Methods for the Design and Analysis of Clinical Trials: Uncertainty Directed Randomization and Data Synthesis

Abstract

Randomized trials are one of society's most powerful tools for testing novel therapeutics. There are both ethical imperatives and economic incentives to ensure that their design and analysis is as efficient as possible. This dissertation focuses on trials that test multiple treatments and those that use external or shared data during analysis. In Chapter 1, the focus is on factorial trials that test treatment combinations. We present a novel Bayes-adaptive randomization design for factorial trials with binary outcomes. Our approach enables the investigator to specify a utility function representative of the aims of the trial and the Bayesian response-adaptive randomization algorithm aims to maximize this utility function. We explore several utility functions and corresponding factorial designs, and conduct a simulation study to illustrate relevant differences in key operating characteristics between the resulting designs. We also investigate the asymptotic behavior of the proposed designs. We then use data summaries from three recent factorial trials in perioperative care, smoking cessation and infectious disease prevention to define realistic simulation scenarios and illustrate advantages of the introduced trial designs compared to designs from the previous literature. In Chapter 2, we switch our attention to trials that use external patient-level data to augment the final analysis dataset. We describe and formalize the key sources of distortion that arise in this setting. We then review key methods that have been proposed to analyze randomized trials that use external data.
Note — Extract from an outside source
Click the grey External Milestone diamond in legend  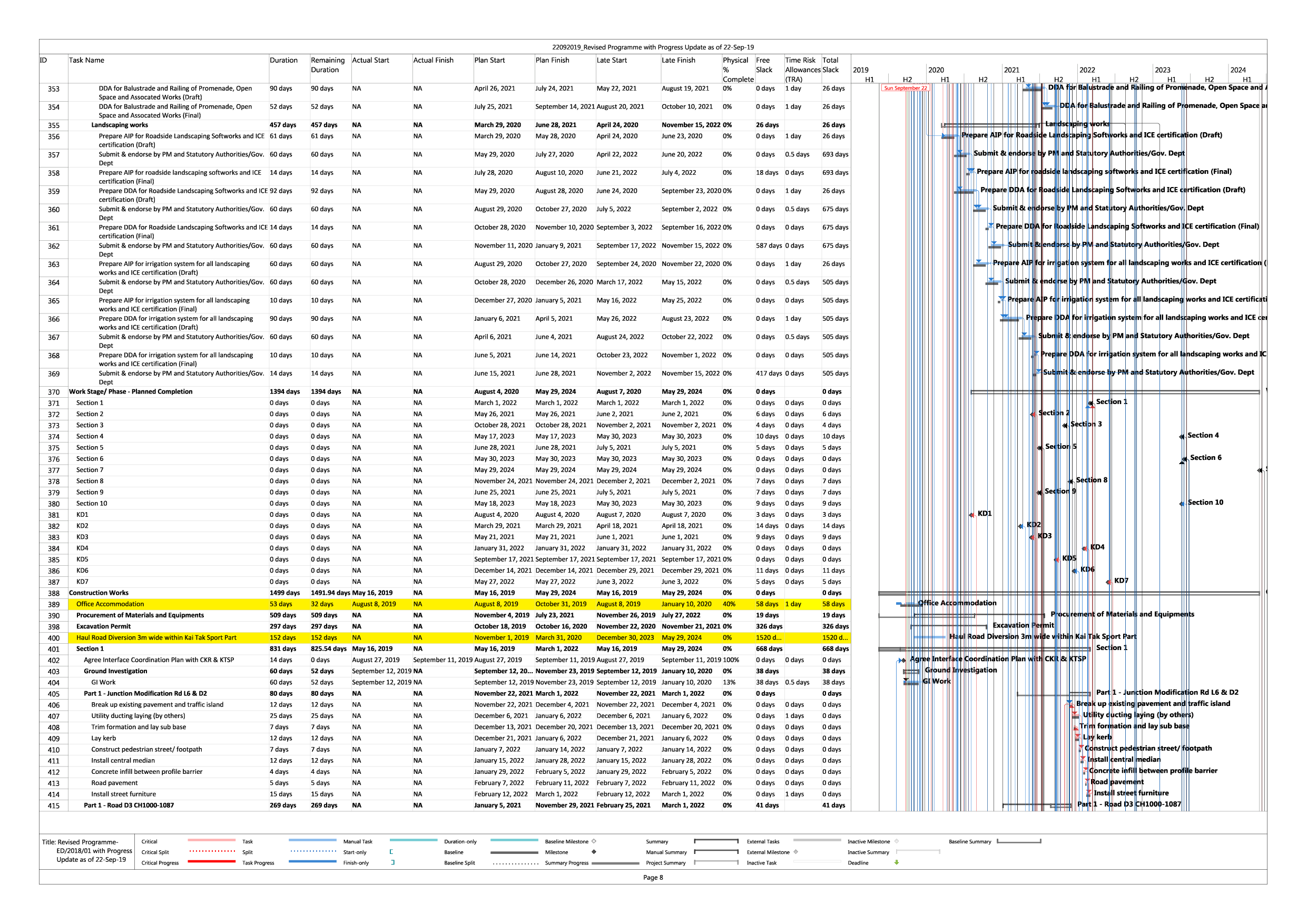[x=795, y=852]
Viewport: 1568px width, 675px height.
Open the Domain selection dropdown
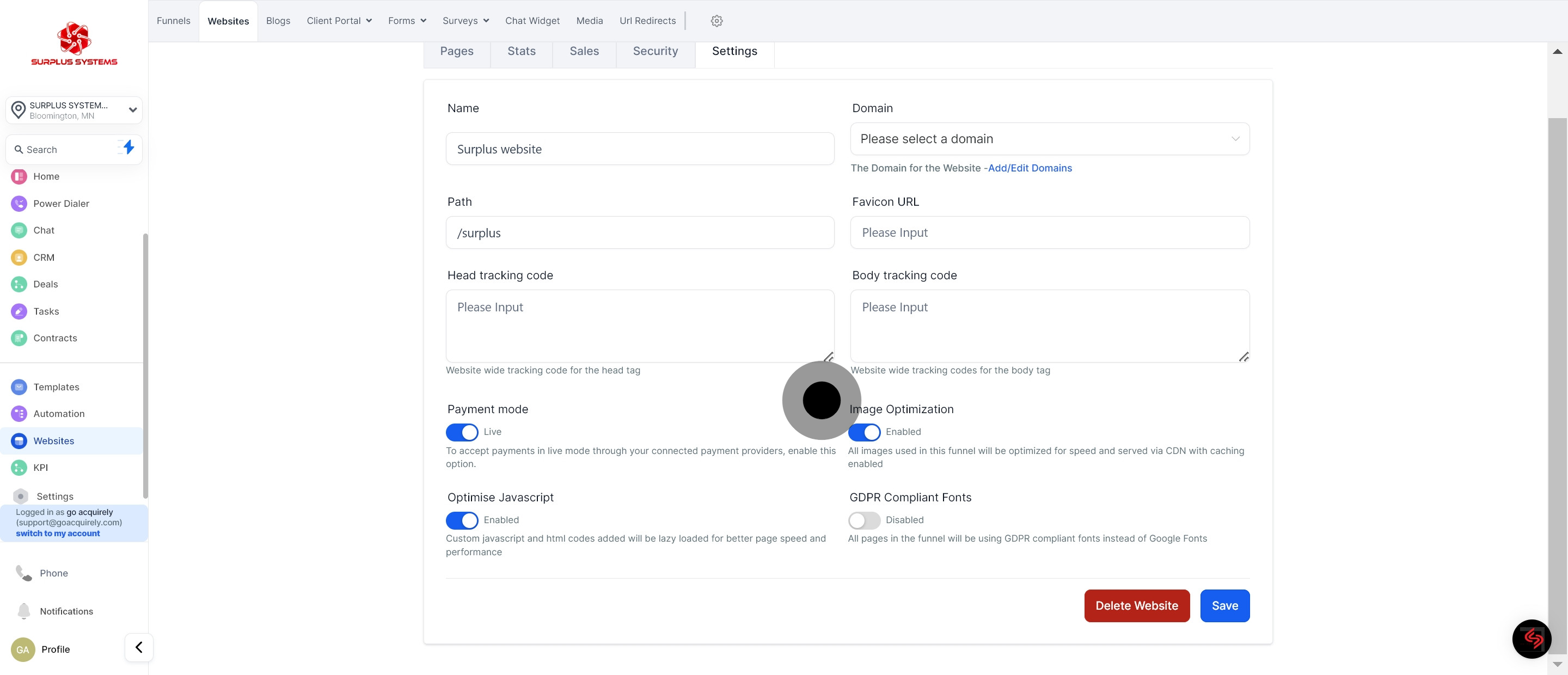(x=1049, y=139)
Using simulations we conduct a comparative analysis of these methods, in the presence of different distortions in the data. We then use a glioblastoma data collection to generate a realistic trial and external datasets. We conduct our comparative analysis of methods in this realistic setting, in order to provide recommendations for future glioblastoma trials. Chapter 3 considers why randomized trials do not currently use external datasets from both a statistical and logistic perspective. We suggest a trial strategy that overcomes many of the key difficulties associated with data sharing. We use simulations and a data collection from glioblastoma to quantify the benefits of our strategy compared to conventional approaches, illustrating the benefit in terms of patients and time saved.